Lors du bilan de 2022, les femmes autochtones constituaient 36 % des victimes de féminicides, alors qu'elles représentent seulement 5 % de la population canadienne ! Selon l’Observatoire canadien du féminicide, qui cite diverses études, les femmes autochtones sont 12 fois plus susceptibles d’être tuées par leur conjoint.

Les défenseurs des droits humains demandent par ailleurs que le pays reconnaisse les féminicides dans le code pénal, comme cela est le cas dans certains pays.

En France, le féminicide est en baisse de 20 %, un chiffre inférieur aux décomptes des associations

94 féminicides ont été commis en France, contre 118 en 2022. Le nombre de meurtres de femmes par leur conjoint ou ex-conjoint est en baisse de 20 %, mais les chiffres restent encore « très loin d'être satisfaisants, selon le ministre de la justice français, Éric Dupond-Moretti, dans une déclaration au Figaro, le 2 janvier 2024.

« Nous savons que lutter contre ce fléau prend du temps. C'est ce que l'on doit conclure de l'expérience espagnole, qui nous montre qu'il a bien fallu six à sept ans d'un plan d'envergure avant de voir les chiffres baisser drastiquement. Mais l'engagement de la justice française pour endiguer les féminicides porte tout de même ses premiers fruits », a indiqué le ministre de la Justice. Par un décret et une circulaire de novembre dernier, il a généralisé à toutes les juridictions la création de pôles spécialisés pour lutter contre les violences intrafamiliales au 1er janvier 2024.

Le collectif Féminicides par compagnons ou ex, qui répertorie les féminicides conjugaux évoqués dans la presse depuis 2016, conteste ses chiffres : « À ce jour, nous avons recensé dans la presse 102 féminicides conjugaux en France en 2023. », annonce le collectif sur X (anciennement Twitter).

De son côté, l’association Nous Toutes, dont le décompte enregistre toutes les femmes « tuées en raison de leur genre » (ce qui comprend les meurtres au sein du couple, mais aussi en dehors, notamment dans le cadre familial) comptait 134 féminicides au 31 décembre 2023, dont 72 % de féminicides conjugaux.

Les féminicides ne sont que la « partie émergée de l’iceberg » des violences intrafamiliales, relèvent les féministes. Les enfants covictimes de violences conjugales ne sont toujours pas suffisamment pris en compte. « Les droits de visite et d’hébergement sont maintenus pour le mari violent : la mère doit rester en contact pour lui remettre les enfants et ne peut lui dissimuler son adresse », déclare à l’Agence France-Presse l’experte féministe, Françoise Brié.

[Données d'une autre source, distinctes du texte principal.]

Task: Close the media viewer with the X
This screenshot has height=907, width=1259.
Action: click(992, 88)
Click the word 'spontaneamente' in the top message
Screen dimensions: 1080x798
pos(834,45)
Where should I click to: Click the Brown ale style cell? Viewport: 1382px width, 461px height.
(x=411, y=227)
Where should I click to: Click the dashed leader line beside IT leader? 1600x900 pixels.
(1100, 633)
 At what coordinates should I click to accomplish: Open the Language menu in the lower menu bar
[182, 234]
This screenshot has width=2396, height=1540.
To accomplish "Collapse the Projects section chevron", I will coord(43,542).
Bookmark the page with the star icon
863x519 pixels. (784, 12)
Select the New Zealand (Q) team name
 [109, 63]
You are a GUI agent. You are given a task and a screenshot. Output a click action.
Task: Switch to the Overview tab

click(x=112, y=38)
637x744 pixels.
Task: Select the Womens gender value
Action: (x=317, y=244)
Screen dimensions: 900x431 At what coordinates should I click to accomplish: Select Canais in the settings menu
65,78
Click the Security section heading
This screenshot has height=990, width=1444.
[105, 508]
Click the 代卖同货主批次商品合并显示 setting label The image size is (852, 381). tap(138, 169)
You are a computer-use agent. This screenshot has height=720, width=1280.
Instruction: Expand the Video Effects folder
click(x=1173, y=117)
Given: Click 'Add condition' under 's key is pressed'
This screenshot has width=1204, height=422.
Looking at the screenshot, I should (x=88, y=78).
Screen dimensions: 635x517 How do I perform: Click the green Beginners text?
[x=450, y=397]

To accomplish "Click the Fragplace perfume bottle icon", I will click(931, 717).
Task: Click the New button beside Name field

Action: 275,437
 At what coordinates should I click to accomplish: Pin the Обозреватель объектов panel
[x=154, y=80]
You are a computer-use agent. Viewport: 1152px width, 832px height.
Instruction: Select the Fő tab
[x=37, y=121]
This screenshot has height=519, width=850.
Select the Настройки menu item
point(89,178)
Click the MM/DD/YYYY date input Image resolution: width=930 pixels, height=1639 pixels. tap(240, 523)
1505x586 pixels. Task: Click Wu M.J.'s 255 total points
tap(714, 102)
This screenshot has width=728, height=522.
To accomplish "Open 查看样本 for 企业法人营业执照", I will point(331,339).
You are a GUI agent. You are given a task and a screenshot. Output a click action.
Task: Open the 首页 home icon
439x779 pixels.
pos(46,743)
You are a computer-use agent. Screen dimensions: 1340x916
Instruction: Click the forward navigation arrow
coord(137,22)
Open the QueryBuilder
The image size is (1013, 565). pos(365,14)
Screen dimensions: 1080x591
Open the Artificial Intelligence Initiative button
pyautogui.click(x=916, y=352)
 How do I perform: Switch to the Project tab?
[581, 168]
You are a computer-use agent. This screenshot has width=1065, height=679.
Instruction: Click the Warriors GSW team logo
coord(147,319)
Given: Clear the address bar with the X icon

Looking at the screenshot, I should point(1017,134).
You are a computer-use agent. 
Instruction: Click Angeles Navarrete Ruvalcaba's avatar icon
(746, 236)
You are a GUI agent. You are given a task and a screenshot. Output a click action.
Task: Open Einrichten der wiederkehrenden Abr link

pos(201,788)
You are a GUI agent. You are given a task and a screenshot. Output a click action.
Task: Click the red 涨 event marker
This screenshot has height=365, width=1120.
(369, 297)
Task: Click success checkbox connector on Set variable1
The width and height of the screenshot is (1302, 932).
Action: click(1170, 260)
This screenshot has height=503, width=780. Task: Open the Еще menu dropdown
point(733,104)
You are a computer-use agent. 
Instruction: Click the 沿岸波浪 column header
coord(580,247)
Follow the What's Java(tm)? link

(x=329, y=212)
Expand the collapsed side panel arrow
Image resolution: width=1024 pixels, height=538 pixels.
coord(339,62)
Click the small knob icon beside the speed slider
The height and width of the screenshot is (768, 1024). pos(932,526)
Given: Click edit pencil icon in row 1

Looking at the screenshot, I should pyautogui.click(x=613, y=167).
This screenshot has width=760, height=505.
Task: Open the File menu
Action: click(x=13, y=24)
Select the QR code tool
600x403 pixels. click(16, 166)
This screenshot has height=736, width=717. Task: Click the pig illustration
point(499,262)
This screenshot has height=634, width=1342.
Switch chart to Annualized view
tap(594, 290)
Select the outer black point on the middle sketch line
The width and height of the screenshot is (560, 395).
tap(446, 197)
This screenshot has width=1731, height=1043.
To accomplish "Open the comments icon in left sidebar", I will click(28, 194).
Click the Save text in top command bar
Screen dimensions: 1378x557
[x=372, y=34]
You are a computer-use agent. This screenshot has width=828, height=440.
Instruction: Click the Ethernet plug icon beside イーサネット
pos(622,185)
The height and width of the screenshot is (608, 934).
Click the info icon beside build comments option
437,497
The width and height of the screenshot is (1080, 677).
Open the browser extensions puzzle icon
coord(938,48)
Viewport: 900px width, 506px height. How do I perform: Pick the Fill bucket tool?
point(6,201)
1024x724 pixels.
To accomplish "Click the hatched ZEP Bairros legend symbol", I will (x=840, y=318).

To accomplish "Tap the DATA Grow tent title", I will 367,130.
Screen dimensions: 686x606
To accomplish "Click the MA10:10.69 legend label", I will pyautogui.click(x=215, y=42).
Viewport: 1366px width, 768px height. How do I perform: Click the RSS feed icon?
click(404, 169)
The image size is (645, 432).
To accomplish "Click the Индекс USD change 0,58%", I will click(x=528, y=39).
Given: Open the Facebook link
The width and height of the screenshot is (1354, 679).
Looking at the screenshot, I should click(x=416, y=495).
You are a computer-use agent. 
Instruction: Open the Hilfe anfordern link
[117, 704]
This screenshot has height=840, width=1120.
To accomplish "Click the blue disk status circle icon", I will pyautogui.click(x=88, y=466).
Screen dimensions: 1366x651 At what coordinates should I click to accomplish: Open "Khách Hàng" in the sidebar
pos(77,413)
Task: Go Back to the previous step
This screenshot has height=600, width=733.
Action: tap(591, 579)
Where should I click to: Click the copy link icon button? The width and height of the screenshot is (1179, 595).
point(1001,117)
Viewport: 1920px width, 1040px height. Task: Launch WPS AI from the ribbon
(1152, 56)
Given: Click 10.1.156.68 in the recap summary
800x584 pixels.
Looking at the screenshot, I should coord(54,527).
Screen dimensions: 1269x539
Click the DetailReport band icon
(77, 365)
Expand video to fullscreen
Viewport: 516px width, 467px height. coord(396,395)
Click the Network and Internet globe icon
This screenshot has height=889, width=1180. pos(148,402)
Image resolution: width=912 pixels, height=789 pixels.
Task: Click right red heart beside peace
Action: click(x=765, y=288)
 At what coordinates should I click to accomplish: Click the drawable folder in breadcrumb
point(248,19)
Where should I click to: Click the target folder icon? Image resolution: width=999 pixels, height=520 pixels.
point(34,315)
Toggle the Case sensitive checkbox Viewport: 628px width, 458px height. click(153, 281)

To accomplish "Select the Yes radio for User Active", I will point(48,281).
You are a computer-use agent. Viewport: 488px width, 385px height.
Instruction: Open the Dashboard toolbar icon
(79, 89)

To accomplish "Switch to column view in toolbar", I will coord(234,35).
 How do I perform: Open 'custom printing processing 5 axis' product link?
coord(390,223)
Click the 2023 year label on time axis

Un mal que les autorités ne semblent pas parvenir à endiguer, alors même que la lutte contre les violences faites aux femmes a été érigée en « grande cause du quinquennat » par Emmanuel Macron. Fin 2022, lors d'un déplacement à Dijon sur ce thème, le président de la République française avait reconnu une « obligation de faire mieux ».

Quel traitement médiatique ?

Les médias ont également la responsabilité de ne pas perpétuer des stéréotypes de genre ou des comportements toxiques qui pourraient contribuer à normaliser ou à justifier la violence à l'encontre des femmes. Ils ont un rôle crucial à jouer dans la promotion d'une culture de respect, d'égalité et de soutien aux droits des femmes.

En euphémisant les faits ou en utilisant des termes moins explicites, les médias peuvent ne pas mettre en évidence la réalité brutale de ces crimes, réduisant ainsi la prise de conscience publique sur la fréquence et la gravité des féminicides.

Selon l’étude de l’UNFPA-Tunisie, en partenariat avec la Faculté des sciences juridiques, politiques et sociales de Tunis (décembre 2022), la médiatisation de ces cas est marquée par des récits journalistiques contre-productifs. L’étude explique qu’au niveau des sources utilisées, les journalistes ont tendance à n’exploiter que les sources policières et judiciaires.

Les témoignages sont également présents parmi les sources interrogées, cependant, le recours aux experts, aux sociologues, aux psychologues et aux représentants des différents ministères concernés ou à la société civile n’est pas une pratique privilégiée

Le traitement médiatique de la violence contre les femmes reste un sujet problématique qui nécessite une approche responsable et éthique pour éviter de perpétuer les préjugés et les stéréotypes nuisibles.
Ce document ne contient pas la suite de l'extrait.